Scientific cruise to study cold seeps in New Zealand’s deep sea
Marine scientists from Kiel aim to better understand sea floor processes
The sea floor off the coast of New Zealand’s North Island is different where at many places gas bubbles are observed rising from the sediments. Many cold seeps that are sources of methane are found at the continental slope, which angles down almost directly from the coastal waters to a depth of 3000 metres. This is not surprising, as there are large deposits of gas hydrates below the sea floor. The difference here is that cold seeps are observed only at a few of the continental slopes with gas hydrates. Additionally, the cold seeps at the Hikurangi Margin, a deep sea trench off the east coast of New Zealand, demonstrate a wide variety of appearances and behaviour. „We want to better understand these variabilities, because they can tell us how and why methane vents evolve at the sea floor“, says Dr Jörg Bialas of the Leibniz Institute of Marine Sciences (IFM-GEOMAR) in Kiel, Germany. He is the chief scientist of an expedition with the German research vessel SONNE at the Hikurangi Margin from the beginning of March to the end of April 2011.

Work instruction 1: According to the passage on cold seeps off New Zealand, which research vessel is used for the expedition at the Hikurangi Margin?
Work instruction 2: Continue the passage on cold seeps off New Zealand, beginning right after its last sentence.
The material bears no relation to the passage on cold seeps off New Zealand.

Dataset content:

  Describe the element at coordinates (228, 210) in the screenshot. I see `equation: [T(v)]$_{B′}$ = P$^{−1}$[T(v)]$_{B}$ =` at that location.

Output 1: The German research vessel SONNE.

Output 2:
During this cruise the scientists on board R/V SONNE will study the sea floor and its cold seeps with geochemical and geophysical methods. Among them are state-of-the-art technologies to generate three dimensional images of the interior of the seafloor. „We already know about these seeps from earlier expeditions in 2007“, says Dr Bialas, “Previous knowledge about their variations will be augmented by using dense nets of sensors and measurements.” In addition to the short-term measurements during the cruise, comparison with earlier cruises will provide additional information to study long-term variations.
The Hikurangi Margin is a zone of tectonic activity, where the Pacific Plate slides under the Australian Plate. “That’s another reason for us to have a closer look at the cold seeps here, because we wonder if there are correlations between the tectonic activity and the variety of the cold seeps”, explains Dr Bialas. “The seeps will provide us with evidence about the structure of the sediment layers and the processes going on within them. This will also allow us to draw conclusions about the risk of natural disasters like submarine slides”.
In addition to the scientists from Kiel, partners from the Federal Institute for Geosciences and Natural Resources (BGR), from the NIOZ (Texel, Netherlands) and the GNS (Lower Hutt, New Zealand) are participating in this fundamental research project, which is funded by the German Ministry for Education and Research.
Expedition at a glance:
Topic: Cold seeps at the continental slope off the coast of New Zealand’s North Island
Chief Scientist: Dr Jörg Bialas (IFM-GEOMAR)
Start: 9th March 2011, Wellington (New Zealand)
End: 22nd April 2011, Auckland (New Zealand)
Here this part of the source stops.